### To do
A stretch of the entries below is to be set down exactly, running from the line with "Sprache (346, 2395)" through the line with "3. 예산결산특별위원회 구성결의(안)(의회운영위원회", both included, and no other line.

○ ○ ○ ○ ○ ○ ○

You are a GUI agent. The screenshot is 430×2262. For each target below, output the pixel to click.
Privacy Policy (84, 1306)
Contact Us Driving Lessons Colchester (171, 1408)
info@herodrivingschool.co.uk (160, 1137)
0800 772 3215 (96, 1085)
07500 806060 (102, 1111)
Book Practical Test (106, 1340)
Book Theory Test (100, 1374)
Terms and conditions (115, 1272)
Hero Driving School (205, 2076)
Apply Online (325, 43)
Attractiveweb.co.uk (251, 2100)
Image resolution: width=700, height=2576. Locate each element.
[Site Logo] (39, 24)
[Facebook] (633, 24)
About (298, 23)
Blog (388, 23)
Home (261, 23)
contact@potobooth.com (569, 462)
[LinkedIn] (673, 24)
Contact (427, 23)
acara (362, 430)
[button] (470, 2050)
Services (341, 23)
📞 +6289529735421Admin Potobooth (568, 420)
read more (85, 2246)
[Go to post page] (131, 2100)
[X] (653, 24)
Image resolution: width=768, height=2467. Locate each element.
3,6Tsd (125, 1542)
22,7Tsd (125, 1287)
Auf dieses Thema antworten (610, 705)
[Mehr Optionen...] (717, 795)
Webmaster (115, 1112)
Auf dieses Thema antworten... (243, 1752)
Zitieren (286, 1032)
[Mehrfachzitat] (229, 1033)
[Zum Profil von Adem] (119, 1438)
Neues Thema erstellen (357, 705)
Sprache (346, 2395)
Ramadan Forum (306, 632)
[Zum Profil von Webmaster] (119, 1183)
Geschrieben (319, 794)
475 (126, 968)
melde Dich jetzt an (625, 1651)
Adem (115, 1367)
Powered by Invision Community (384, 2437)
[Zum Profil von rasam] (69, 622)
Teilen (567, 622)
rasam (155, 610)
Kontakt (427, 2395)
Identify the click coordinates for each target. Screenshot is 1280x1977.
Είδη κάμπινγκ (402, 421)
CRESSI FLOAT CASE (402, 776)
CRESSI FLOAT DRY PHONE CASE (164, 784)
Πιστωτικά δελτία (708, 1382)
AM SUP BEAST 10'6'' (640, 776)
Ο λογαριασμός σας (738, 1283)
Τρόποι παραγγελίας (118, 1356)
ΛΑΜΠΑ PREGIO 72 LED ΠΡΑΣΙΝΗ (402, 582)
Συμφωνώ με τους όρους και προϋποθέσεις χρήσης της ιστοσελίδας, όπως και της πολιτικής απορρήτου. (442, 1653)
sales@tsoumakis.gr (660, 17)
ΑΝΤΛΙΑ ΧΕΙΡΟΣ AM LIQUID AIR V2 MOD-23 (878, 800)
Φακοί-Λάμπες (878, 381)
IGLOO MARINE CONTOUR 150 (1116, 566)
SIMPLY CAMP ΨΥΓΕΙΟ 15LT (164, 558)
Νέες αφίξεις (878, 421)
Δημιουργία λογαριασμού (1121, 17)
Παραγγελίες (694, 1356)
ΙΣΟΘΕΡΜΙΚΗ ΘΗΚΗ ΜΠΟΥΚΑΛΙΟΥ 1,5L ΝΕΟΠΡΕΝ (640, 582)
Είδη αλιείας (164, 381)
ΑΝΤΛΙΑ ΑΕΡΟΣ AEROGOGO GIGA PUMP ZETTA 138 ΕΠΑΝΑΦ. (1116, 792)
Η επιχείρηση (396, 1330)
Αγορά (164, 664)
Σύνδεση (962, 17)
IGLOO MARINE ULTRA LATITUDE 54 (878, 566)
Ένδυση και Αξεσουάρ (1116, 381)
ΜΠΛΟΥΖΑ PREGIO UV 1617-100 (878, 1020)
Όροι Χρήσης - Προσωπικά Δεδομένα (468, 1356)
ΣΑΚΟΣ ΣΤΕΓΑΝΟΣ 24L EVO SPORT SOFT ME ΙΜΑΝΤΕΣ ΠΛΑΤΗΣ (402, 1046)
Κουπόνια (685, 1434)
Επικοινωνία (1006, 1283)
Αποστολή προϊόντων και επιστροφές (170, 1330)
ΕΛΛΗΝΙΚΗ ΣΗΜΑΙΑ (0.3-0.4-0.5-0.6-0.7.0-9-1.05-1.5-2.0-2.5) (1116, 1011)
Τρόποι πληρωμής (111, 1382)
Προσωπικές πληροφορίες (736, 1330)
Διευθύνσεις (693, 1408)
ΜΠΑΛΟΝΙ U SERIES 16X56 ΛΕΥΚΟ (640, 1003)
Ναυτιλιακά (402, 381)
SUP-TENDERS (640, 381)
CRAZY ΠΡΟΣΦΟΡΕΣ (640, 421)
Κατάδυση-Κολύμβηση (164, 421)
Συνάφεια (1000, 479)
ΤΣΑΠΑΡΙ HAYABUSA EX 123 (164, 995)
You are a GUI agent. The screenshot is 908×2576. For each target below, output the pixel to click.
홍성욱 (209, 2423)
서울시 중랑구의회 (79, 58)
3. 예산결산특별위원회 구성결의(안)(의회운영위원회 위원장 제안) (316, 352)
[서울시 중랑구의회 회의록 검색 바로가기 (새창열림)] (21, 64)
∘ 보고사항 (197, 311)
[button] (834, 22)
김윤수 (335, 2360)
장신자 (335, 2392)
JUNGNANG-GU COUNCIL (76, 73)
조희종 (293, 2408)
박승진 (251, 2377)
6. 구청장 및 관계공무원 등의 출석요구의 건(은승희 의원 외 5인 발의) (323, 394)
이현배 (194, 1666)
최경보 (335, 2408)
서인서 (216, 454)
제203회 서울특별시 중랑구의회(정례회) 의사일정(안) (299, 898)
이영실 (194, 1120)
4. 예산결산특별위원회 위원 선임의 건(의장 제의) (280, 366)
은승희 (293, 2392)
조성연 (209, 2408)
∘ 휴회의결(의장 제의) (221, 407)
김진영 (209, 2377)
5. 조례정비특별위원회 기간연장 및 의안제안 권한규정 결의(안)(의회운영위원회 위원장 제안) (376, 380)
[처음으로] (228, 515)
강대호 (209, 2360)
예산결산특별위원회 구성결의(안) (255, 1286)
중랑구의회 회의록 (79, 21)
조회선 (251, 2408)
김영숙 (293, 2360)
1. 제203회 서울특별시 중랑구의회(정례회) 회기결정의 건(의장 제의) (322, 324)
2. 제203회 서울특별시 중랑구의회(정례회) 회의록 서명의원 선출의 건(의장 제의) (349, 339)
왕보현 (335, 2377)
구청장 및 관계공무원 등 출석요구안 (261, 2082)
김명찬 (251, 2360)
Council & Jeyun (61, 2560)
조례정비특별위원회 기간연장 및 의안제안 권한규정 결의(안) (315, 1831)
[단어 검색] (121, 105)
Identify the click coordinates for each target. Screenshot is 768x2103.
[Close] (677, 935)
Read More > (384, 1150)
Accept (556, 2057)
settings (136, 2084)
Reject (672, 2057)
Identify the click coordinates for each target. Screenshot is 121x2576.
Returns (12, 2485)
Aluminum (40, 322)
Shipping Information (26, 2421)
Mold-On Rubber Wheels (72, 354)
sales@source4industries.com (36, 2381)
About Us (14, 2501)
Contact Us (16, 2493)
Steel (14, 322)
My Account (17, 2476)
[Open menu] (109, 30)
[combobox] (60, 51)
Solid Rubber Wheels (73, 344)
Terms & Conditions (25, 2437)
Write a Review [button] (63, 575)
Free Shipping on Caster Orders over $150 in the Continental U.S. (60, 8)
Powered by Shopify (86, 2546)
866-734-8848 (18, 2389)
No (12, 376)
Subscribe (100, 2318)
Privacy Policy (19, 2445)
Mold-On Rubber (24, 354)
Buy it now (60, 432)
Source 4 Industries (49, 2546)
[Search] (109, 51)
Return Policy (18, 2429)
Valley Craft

○ ○ ○ ○ ○ ○ ○

### Answer box
Sprache (346, 2395)
Ramadan Forum (306, 632)
[Zum Profil von Webmaster] (119, 1183)
Geschrieben (319, 794)
475 (126, 968)
melde Dich jetzt an (625, 1651)
Adem (115, 1367)
Powered by Invision Community (384, 2437)
[Zum Profil von rasam] (69, 622)
Teilen (567, 622)
rasam (155, 610)
Kontakt (427, 2395)
Identify the click coordinates for each target. Screenshot is 1280x1977.
Είδη κάμπινγκ (402, 421)
CRESSI FLOAT CASE (402, 776)
CRESSI FLOAT DRY PHONE CASE (164, 784)
Πιστωτικά δελτία (708, 1382)
AM SUP BEAST 10'6'' (640, 776)
Ο λογαριασμός σας (738, 1283)
Τρόποι παραγγελίας (118, 1356)
ΛΑΜΠΑ PREGIO 72 LED ΠΡΑΣΙΝΗ (402, 582)
Συμφωνώ με τους όρους και προϋποθέσεις χρήσης της ιστοσελίδας, όπως και της πολιτικής απορρήτου. (442, 1653)
sales@tsoumakis.gr (660, 17)
ΑΝΤΛΙΑ ΧΕΙΡΟΣ AM LIQUID AIR V2 MOD-23 (878, 800)
Φακοί-Λάμπες (878, 381)
IGLOO MARINE CONTOUR 150 (1116, 566)
SIMPLY CAMP ΨΥΓΕΙΟ 15LT (164, 558)
Νέες αφίξεις (878, 421)
Δημιουργία λογαριασμού (1121, 17)
Παραγγελίες (694, 1356)
ΙΣΟΘΕΡΜΙΚΗ ΘΗΚΗ ΜΠΟΥΚΑΛΙΟΥ 1,5L ΝΕΟΠΡΕΝ (640, 582)
Είδη αλιείας (164, 381)
ΑΝΤΛΙΑ ΑΕΡΟΣ AEROGOGO GIGA PUMP ZETTA 138 ΕΠΑΝΑΦ. (1116, 792)
Η επιχείρηση (396, 1330)
Αγορά (164, 664)
Σύνδεση (962, 17)
IGLOO MARINE ULTRA LATITUDE 54 (878, 566)
Ένδυση και Αξεσουάρ (1116, 381)
ΜΠΛΟΥΖΑ PREGIO UV 1617-100 (878, 1020)
Όροι Χρήσης - Προσωπικά Δεδομένα (468, 1356)
ΣΑΚΟΣ ΣΤΕΓΑΝΟΣ 24L EVO SPORT SOFT ME ΙΜΑΝΤΕΣ ΠΛΑΤΗΣ (402, 1046)
Κουπόνια (685, 1434)
Επικοινωνία (1006, 1283)
Αποστολή προϊόντων και επιστροφές (170, 1330)
ΕΛΛΗΝΙΚΗ ΣΗΜΑΙΑ (0.3-0.4-0.5-0.6-0.7.0-9-1.05-1.5-2.0-2.5) (1116, 1011)
Τρόποι πληρωμής (111, 1382)
Προσωπικές πληροφορίες (736, 1330)
Διευθύνσεις (693, 1408)
ΜΠΑΛΟΝΙ U SERIES 16X56 ΛΕΥΚΟ (640, 1003)
Ναυτιλιακά (402, 381)
SUP-TENDERS (640, 381)
CRAZY ΠΡΟΣΦΟΡΕΣ (640, 421)
Κατάδυση-Κολύμβηση (164, 421)
Συνάφεια (1000, 479)
ΤΣΑΠΑΡΙ HAYABUSA EX 123 (164, 995)
You are a GUI agent. The screenshot is 908×2576. For each target below, output the pixel to click.
홍성욱 (209, 2423)
서울시 중랑구의회 (79, 58)
3. 예산결산특별위원회 구성결의(안)(의회운영위원회 위원장 제안) (316, 352)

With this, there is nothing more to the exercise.